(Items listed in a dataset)
• • • • •

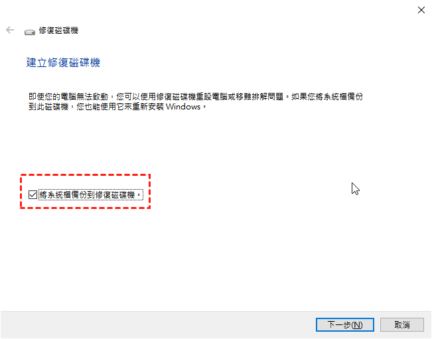Viewport: 432px width, 339px height.
Task: Click the word Windows in the description
Action: point(183,107)
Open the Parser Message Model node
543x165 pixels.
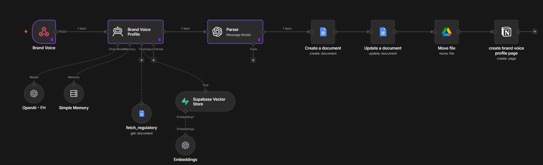[x=235, y=32]
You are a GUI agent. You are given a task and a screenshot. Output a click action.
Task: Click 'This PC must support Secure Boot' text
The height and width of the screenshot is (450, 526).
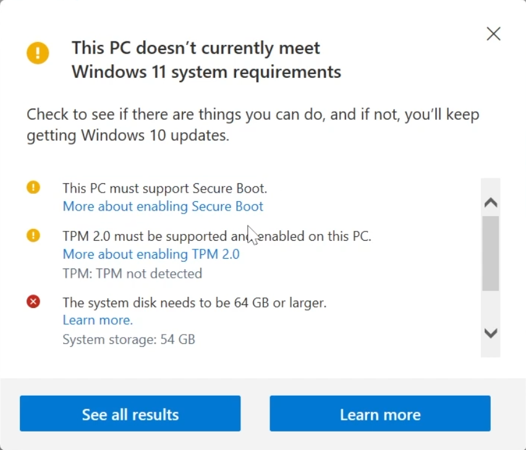coord(164,188)
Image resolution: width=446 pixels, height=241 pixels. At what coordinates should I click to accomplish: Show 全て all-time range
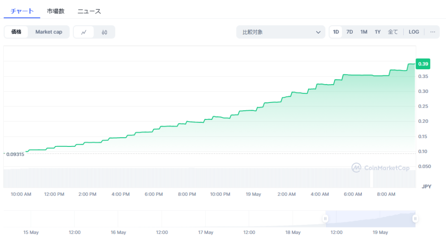click(x=393, y=32)
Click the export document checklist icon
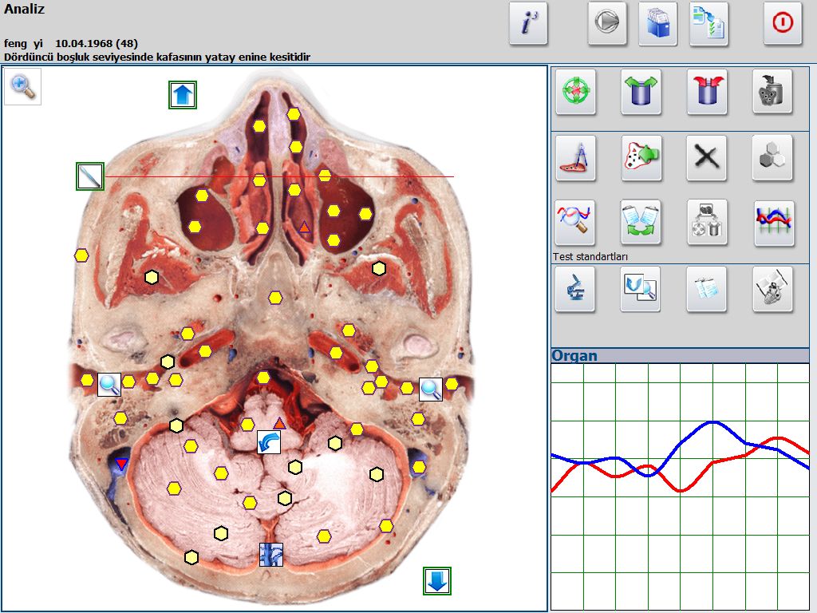The height and width of the screenshot is (613, 817). [708, 23]
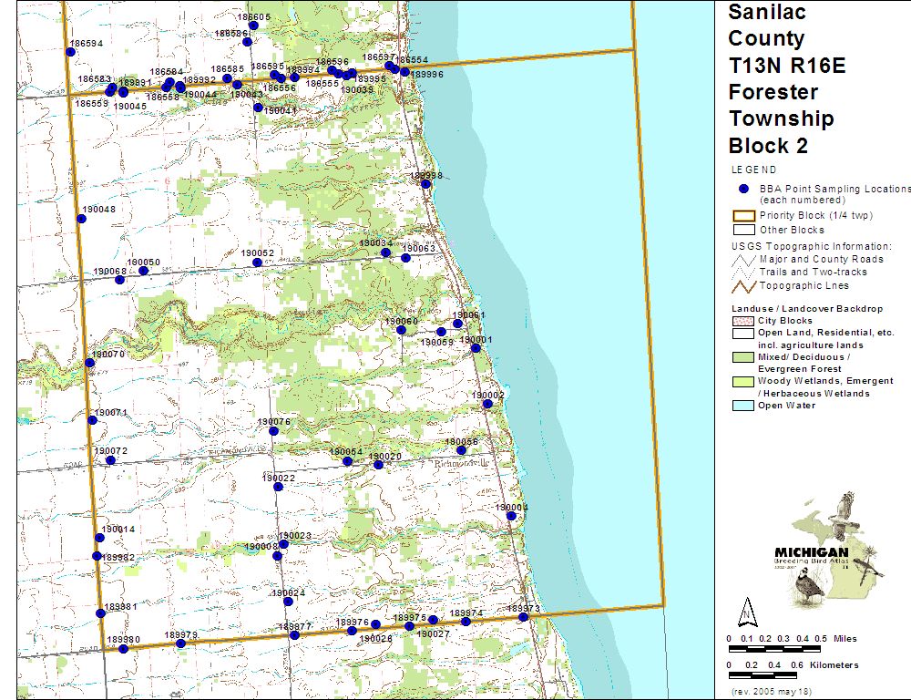Select sampling point 190076

click(273, 430)
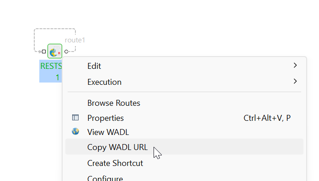319x181 pixels.
Task: Expand the Edit submenu arrow
Action: point(295,65)
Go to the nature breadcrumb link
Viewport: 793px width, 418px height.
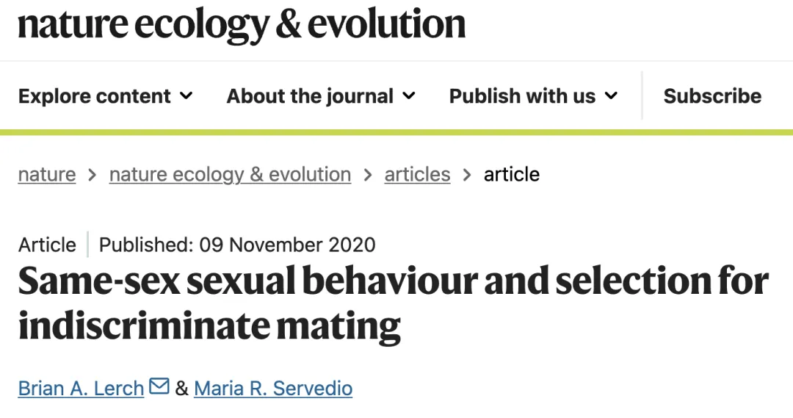click(47, 175)
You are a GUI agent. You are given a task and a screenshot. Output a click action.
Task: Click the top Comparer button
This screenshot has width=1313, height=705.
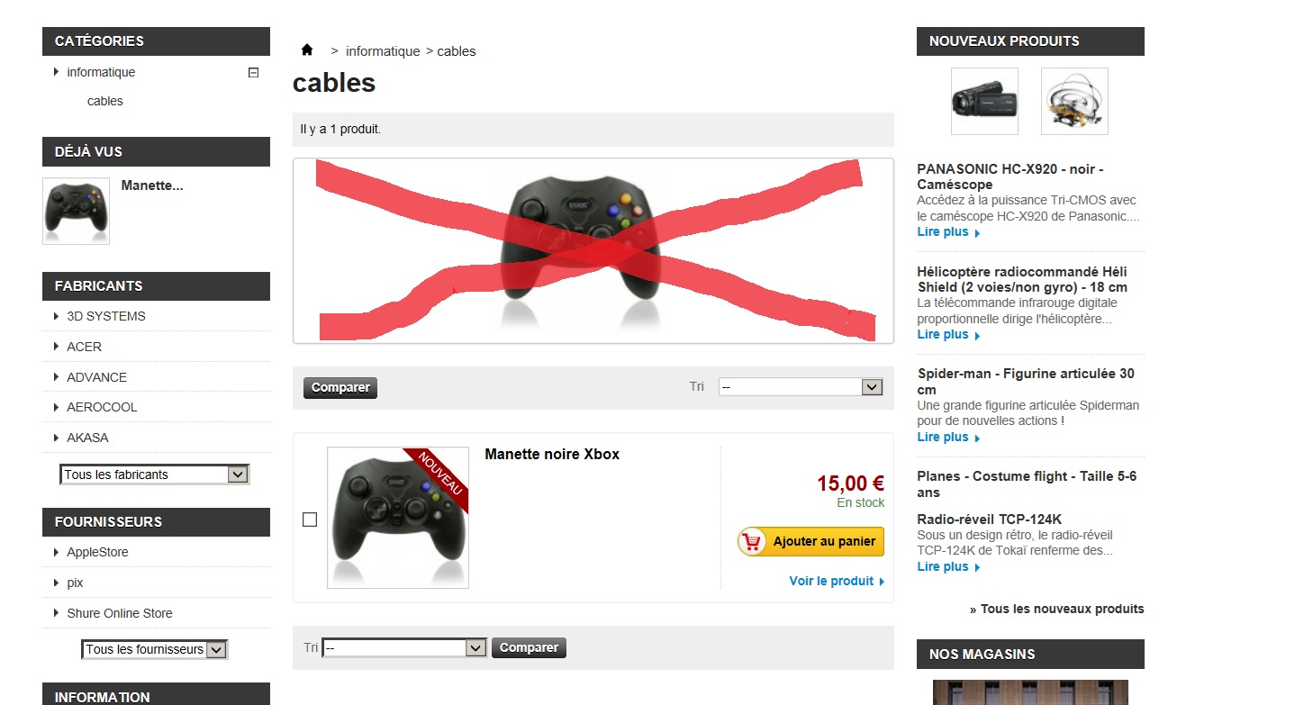(x=340, y=388)
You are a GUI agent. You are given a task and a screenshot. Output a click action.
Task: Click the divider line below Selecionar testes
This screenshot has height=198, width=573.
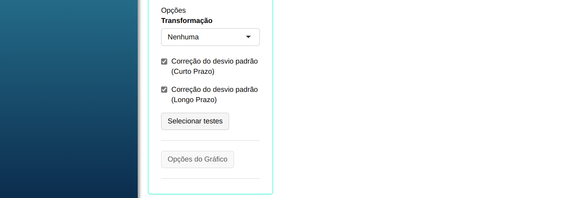click(210, 140)
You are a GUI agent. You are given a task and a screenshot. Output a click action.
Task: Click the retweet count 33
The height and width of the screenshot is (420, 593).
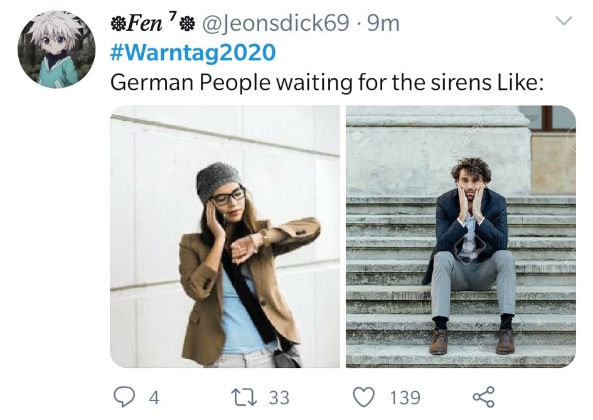[279, 397]
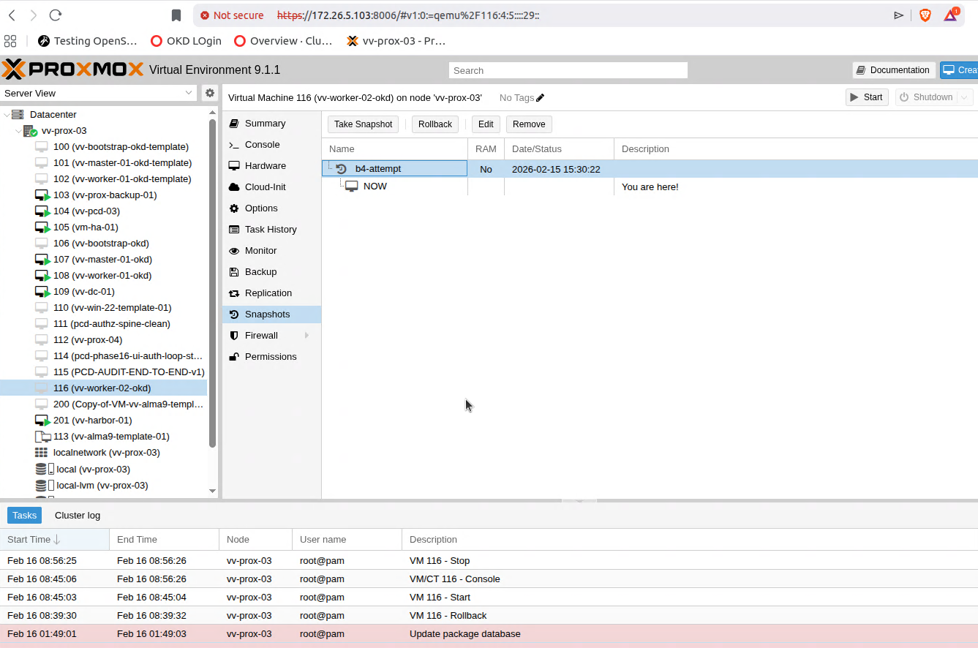This screenshot has width=978, height=648.
Task: Select the b4-attempt snapshot entry
Action: [378, 169]
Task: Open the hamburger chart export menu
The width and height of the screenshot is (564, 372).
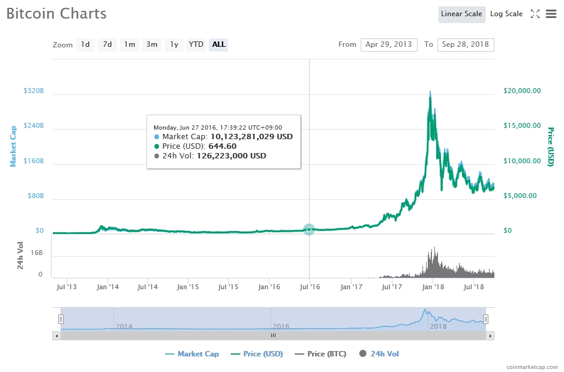Action: (551, 14)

• • • • •

_What to do_
From the line with "Task: Click the divider" up to and including the line with "Task: Click the retweet count 33" above, retype every line exactly and nothing more; leave out the pictures.

_Response area_
Task: Click the divider line below Selecionar testes
This screenshot has height=198, width=573.
click(210, 140)
You are a GUI agent. You are given a task and a screenshot. Output a click action.
Task: Click the retweet count 33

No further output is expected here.